Numerous studies have investigated the effects of phone use or media multitasking on cognitive performance in adolescents. However, most were based on self-report questionnaire surveys, while a few utilized changes in physiological signals like brain activity and heart rate. Moreover, neuroimaging studies using fMRI revealed the adverse effects of media multitasking on cognitive functioning (Moisala et al., 2016). Some EEG-based studies have examined the variations in EEG frequency bands induced by electromagnetic fields due to mobile phone radiation (Arns et al., 2007; Croft et al., 2008; Krause et al., 2006; Parmar et al., 2019). Of these studies, only a few investigated the impact of phone usage on cognitive tasks (Krause et al., 2006; Parmar et al., 2019). Moreover, such works used limited EEG features such as average amplitudes, frequencies, etc. The changes in brain activity patterns during cognitive tasks induced by media multitasking (or switching between learning and social media use) have not been investigated in detail. The main objective of the current study was to investigate the effects of smartphone distractions or media multitasking on adolescents’ cognitive performance using a large set of EEG indices. To achieve this, we examined the patterns of smartphone use among adolescents using a questionnaire survey. Following this, the impact of smartphone distractions on cognitive performance was assessed using a diverse set of EEG-based cognitive performance indices such as band ratios, attention index, CWL, and sample entropy. It is hypothesized that uncontrolled use of smartphones could be negatively associated with mental health and task performance.

2. Materials and Methods
Survey on smartphone use

A self-report questionnaire was used to survey the smartphone use pattern among adolescents in South India.
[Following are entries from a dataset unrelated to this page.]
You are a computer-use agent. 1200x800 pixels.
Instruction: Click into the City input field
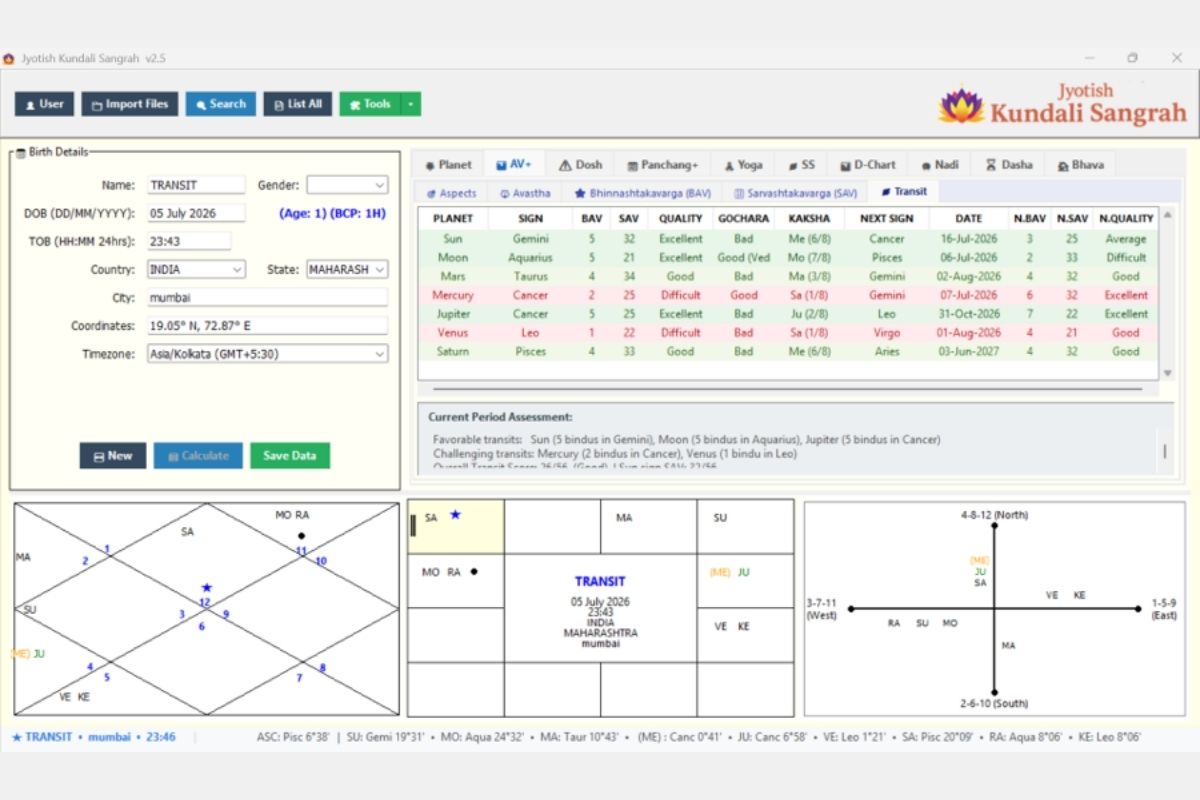tap(267, 298)
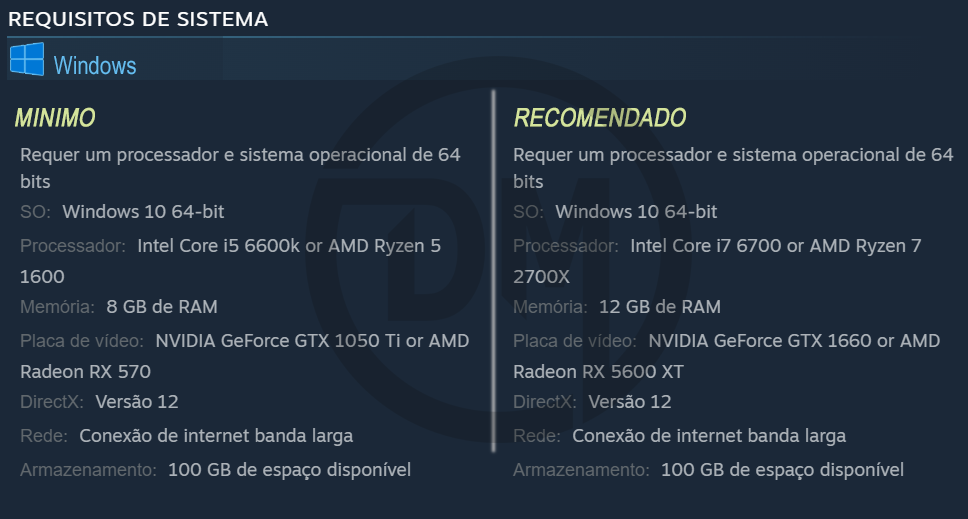Click the Windows logo icon
This screenshot has height=519, width=968.
click(x=27, y=59)
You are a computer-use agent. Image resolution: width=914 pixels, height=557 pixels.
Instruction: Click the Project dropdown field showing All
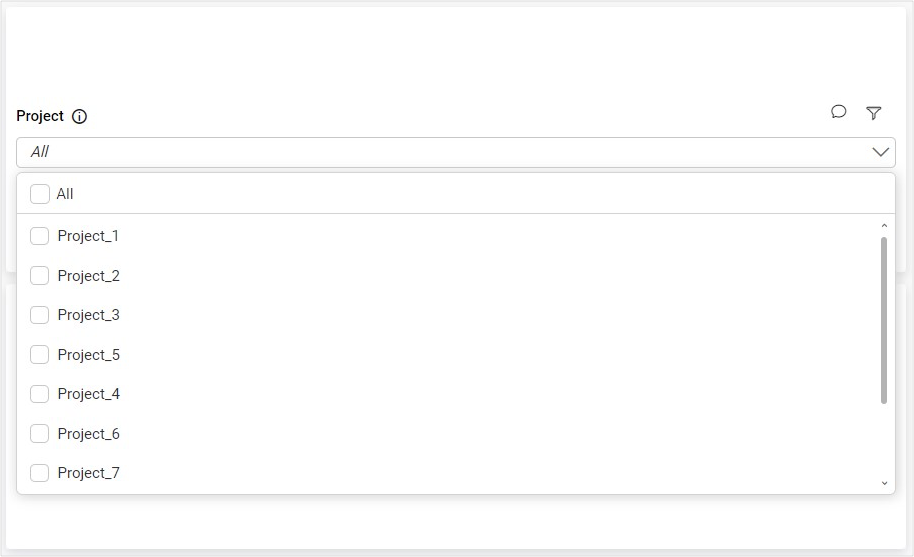440,152
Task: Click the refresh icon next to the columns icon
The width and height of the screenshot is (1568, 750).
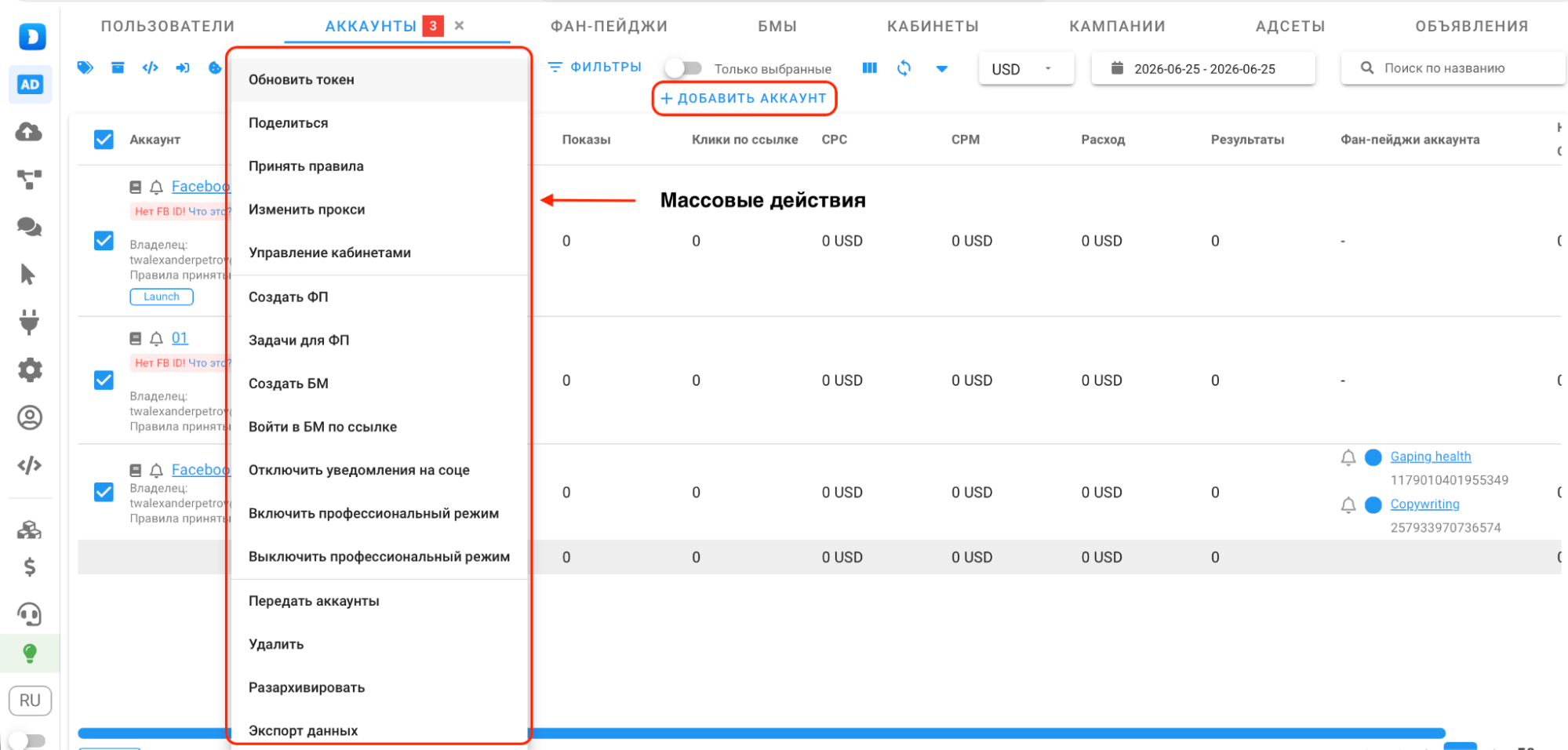Action: (x=904, y=68)
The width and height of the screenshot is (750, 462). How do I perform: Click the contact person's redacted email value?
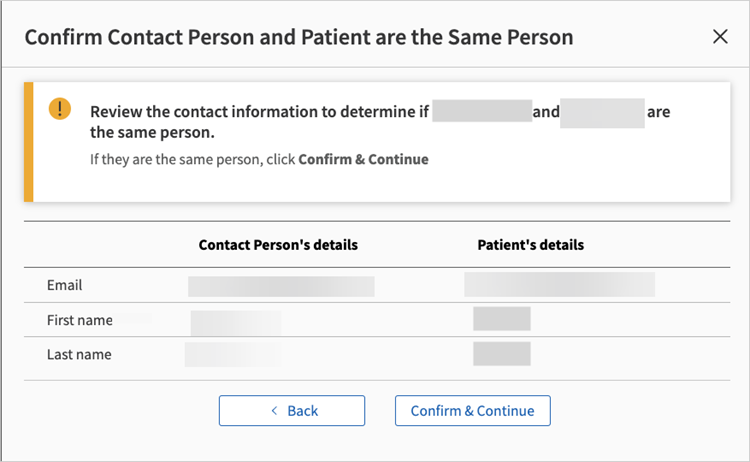[x=281, y=287]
The questionnaire included data on demography, phone use duration, phone use frequency during study/work, the most-used feature on the phone, and performance outcomes in academics or jobs. Data on stress and sleep patterns among phone users were also collected. The respondents were divided into the low-user group and the high-user group based on the duration of phone use. The participants who used their smartphones for more than 3 hours per day were grouped into the high-user and others into the low-user.

Data used
The current study used EEG data of healthy subjects recorded using EBNeuro Galileo BE Plus LTM 128 channel EEG acquisition system during various mental tasks such as resting and reading before and after smartphone usage. Twenty-two healthy subjects (14 men and 8 women) aged 18-32 years (Mean±SD: 21.73±2.78 y) participated in the EEG experiment. The subjects included undergraduate students and research staff from the institute. The subjects were ruled out of any medical or psychiatric conditions, and they were divided into two groups: the phone-use group (experimental group) and the control group. There were 11 subjects in each group with the Mean±SD ages 21.0±1.48 (phone-use group) and 22.45±3.58 (control group) with 4 women in each group.

EEG recording
This work recorded EEG signals using the BE Plus LTM 128-channel EEG acquisition system. All the EEG channels were recorded with an averaged reference, and electrode impedance was kept lower than 5 kΩ. The subjects were comfortably seated in an electrically shielded room. For the experimental group, the recording consisted of four sessions: the resting or relaxation phase, the reading task phase (named pre-use task phase), the smartphone use phase, and the reading task phase following the smartphone use (named post-use task phase). EEG was continuously recorded from each subject during the rest state (3 minutes duration) and the remaining three states (5 minutes duration). During resting, the participants were instructed to remain idle for three minutes without moving. During the reading stage, they had to read a scientific article related to fundamental brain functions (Farnsworth, 2018) for 5 minutes. During the phase of smartphone use, they were instructed to use the social media platform “Facebook” for 5 minutes, during which they viewed their profile photos and posts, including the comments they received. After 5 minutes of smartphone use, the subjects were asked to read the remaining part of the article. After 5 minutes of smartphone use, the subjects were asked to read the remaining part of the article. The experiment was conducted similarly for the control group but without smartphone use. Instead, the subjects were instructed to sit in an idle state between the two reading phases. The participants were asked to answer the questions related to the reading content and to express their mental state and whether they had felt any state of inattentive or fatigue during each task. Accordingly, the subject’s mental state was verified based on the subject’s feedback in answering questions and self-expression of the emotional state they felt during the task. Figure 1 illustrates the sequence of operations performed to assess cognitive performance using EEG-based indices.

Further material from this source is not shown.